Usage and applications

Primary usage of the Rankine scale has historically been within specific branches of engineering, particularly in the United States. It is commonly employed in aerospace engineering for calculations involving jet propulsion, rocket engine performance, and atmospheric reentry, where compatibility with Fahrenheit-based data is crucial. The scale also appears in some areas of mechanical engineering, especially in the analysis of steam turbine cycles, refrigeration systems, and heat pump design, fields where Rankine himself made substantial contributions. While the International System of Units officially endorses the Kelvin scale, certain American Society of Mechanical Engineers standards and older technical literature from corporations like General Electric and NASA reference the Rankine scale.

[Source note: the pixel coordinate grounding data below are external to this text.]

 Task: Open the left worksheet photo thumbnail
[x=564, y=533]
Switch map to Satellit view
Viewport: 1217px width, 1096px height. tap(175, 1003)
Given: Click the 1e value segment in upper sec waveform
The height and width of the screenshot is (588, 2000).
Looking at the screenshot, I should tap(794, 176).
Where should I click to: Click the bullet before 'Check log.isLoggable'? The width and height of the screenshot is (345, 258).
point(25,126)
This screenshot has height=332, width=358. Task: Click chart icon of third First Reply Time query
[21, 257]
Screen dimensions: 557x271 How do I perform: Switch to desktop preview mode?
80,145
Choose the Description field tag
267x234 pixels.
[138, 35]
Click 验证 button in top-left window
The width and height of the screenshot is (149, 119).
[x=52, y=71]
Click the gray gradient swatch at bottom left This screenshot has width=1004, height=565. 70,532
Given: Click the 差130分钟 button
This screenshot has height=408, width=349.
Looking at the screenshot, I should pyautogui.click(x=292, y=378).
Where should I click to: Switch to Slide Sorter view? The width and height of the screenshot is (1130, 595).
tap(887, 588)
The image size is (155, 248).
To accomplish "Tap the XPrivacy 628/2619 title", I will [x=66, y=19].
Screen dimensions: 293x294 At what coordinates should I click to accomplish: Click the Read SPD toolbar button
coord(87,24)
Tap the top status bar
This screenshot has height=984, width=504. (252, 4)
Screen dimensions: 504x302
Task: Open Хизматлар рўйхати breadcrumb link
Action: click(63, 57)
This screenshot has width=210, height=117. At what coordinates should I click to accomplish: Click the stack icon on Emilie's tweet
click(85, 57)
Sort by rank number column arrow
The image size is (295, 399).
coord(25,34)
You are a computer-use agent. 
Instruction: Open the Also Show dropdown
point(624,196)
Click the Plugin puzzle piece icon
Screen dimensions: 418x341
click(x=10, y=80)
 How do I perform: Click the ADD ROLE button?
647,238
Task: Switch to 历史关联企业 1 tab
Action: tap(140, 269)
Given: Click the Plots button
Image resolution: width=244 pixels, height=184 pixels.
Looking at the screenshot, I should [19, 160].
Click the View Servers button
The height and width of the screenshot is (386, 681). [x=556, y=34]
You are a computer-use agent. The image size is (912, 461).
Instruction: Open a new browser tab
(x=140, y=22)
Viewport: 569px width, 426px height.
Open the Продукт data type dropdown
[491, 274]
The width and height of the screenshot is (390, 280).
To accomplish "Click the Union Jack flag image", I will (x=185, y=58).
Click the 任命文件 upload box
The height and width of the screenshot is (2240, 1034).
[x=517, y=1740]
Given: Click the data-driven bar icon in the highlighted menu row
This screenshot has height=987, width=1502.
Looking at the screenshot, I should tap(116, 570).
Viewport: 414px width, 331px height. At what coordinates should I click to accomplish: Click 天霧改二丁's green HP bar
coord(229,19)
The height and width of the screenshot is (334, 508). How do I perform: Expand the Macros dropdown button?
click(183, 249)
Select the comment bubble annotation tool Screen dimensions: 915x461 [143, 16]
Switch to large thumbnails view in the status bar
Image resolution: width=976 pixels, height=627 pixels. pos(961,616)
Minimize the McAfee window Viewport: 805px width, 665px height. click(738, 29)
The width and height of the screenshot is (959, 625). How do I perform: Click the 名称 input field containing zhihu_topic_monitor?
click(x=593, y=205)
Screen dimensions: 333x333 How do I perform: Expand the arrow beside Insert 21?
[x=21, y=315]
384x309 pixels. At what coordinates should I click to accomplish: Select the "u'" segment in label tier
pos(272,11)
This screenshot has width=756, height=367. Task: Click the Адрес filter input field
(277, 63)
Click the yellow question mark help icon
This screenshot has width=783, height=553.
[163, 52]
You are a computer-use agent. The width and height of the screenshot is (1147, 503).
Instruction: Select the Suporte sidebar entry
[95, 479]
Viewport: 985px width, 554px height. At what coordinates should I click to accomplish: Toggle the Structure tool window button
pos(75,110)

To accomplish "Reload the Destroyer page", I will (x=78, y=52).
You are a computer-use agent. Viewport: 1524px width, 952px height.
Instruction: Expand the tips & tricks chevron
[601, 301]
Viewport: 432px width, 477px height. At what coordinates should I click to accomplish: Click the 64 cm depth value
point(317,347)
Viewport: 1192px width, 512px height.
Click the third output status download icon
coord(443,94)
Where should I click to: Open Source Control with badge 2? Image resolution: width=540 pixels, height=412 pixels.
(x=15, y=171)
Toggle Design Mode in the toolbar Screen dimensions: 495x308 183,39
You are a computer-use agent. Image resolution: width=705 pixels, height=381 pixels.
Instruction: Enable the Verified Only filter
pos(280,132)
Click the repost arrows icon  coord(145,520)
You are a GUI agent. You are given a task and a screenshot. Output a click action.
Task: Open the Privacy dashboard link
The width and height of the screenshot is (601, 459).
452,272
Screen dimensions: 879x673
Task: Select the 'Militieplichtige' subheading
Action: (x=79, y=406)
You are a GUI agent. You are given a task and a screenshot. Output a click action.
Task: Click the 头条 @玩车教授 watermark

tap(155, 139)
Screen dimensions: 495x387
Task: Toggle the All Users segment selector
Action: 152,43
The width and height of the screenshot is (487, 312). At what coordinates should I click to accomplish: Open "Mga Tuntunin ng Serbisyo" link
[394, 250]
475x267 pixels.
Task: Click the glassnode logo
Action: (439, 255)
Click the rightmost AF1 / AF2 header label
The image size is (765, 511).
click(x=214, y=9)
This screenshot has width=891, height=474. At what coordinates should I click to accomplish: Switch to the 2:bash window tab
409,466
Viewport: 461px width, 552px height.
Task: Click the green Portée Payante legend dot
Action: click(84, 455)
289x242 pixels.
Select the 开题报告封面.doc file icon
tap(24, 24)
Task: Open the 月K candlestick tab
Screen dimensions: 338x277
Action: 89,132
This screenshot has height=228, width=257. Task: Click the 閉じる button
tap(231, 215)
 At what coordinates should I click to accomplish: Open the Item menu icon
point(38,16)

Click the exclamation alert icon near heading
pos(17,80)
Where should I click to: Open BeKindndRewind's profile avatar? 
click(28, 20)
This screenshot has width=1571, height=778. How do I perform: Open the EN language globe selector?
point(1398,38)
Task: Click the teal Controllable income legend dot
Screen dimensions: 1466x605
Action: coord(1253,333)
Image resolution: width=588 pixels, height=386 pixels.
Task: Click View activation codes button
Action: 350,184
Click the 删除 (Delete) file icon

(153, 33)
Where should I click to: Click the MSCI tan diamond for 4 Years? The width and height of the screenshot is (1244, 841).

Its application has declined with the global shift towards metrication, but it remains a part of the curriculum in some engineering thermodynamics courses in institutions like the Massachusetts Institute of Technology.

Comparison with other temperature scales

The Rankine scale is directly analogous to the Kelvin scale but is based on the Fahrenheit degree rather than the Celsius degree. While the Kelvin scale uses the triple point of water as a defining fixed point at 273.16 K, the Rankine scale sets the freezing point of water at 491.67 °R. This makes the magnitude of a Rankine degree smaller than a kelvin, as there are 1.8 degrees Rankine in every kelvin. In contrast to the Réaumur scale or the Delisle scale, which are now largely obsolete, the Rankine scale retains limited technical use. The Newton scale and the Rømer scale, other historical scales, never achieved the same level of formal engineering integration. The continued, though diminished, presence of the Rankine scale highlights the persistent influence of the Imperial and US customary measurement systems in specific sectors, despite the dominance of the International System of Units in global metrology and scientific research led by bodies like the International Bureau of Weights and Measures.